A family physician should take these considerations in specific population groups into account, but in non-specific patients in a general practice a positive nitrite test rules in infection. On the other hand, if both tests are available and one of them is negative, confirmation remains necessary, because of the amount of false positive results. In other settings clinicians may exclude infection on the basis of a single negative test result.

Criterion standard

For nitrites and leukocyte-esterase both separately or combined, the use of a more stringent definition of infection by increasing the cut-off point of the culture raised accuracy significantly. The lower cut-off point, at less than 1,000 mcu/ml, used mainly in supra-pubic urine-collection, resulted for nitrites in a higher accuracy through higher sensitivities. The present findings do not demonstrate systematically higher false positive rates with more stringent definitions of infection, as was observed by Gorelick [1]. The lowest cut-off point had higher false positive rates, but not the cut-off point at 105 mcu/ml.

Conclusions

Research in this field can still be improved by implementing clear inclusion and exclusion criteria, and by double-blind study designs. Reporting on the distribution of micro-organisms, the way in which urine is collected, the time delay between collection and analysis, whether only first-voided urine was collected, the handling of mixed cultures and contaminated urine samples, and who was reading the test, may improve future systematic reviews of test accuracy. If sample-sizes are adequate, the publication of results for relevant sub-groups may also increase the quality of future diagnostic studies in this field. Although this meta-analysis covers the evidence published over the last decade, the validity of its results is also limited by the limited specifications given in the publications. As specific patient populations – a proxy-indicator for spectrum of disease – seem to be the major source of heterogeneity of accuracy, more details about patients in different clinical settings might increase the validity of a future meta-analysis.

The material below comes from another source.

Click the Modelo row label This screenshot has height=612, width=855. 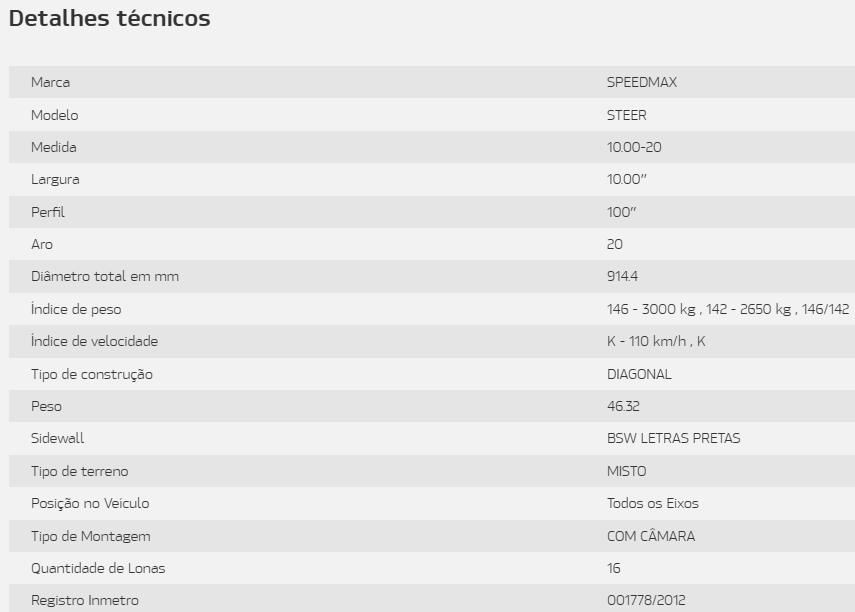coord(55,115)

Overall, this review demonstrates that the urine dipstick test alone seems to be useful in all populations to exclude the presence of infection if the results for nitrites or leukocyte-esterase are negative. Sensitivities of the combination whereby one or both test results are positive vary between 68 and 88% in different patient groups, but positive test results have to be confirmed or pre-test probabilities have to be high on the basis of the clinical history and/or a combination of other tests. In family practice, the combination of both tests with at least one positive result is very sensitive, but because of its low specificity remains the usefulness of the dipstick test alone doubtful, even with high pre-test probabilities.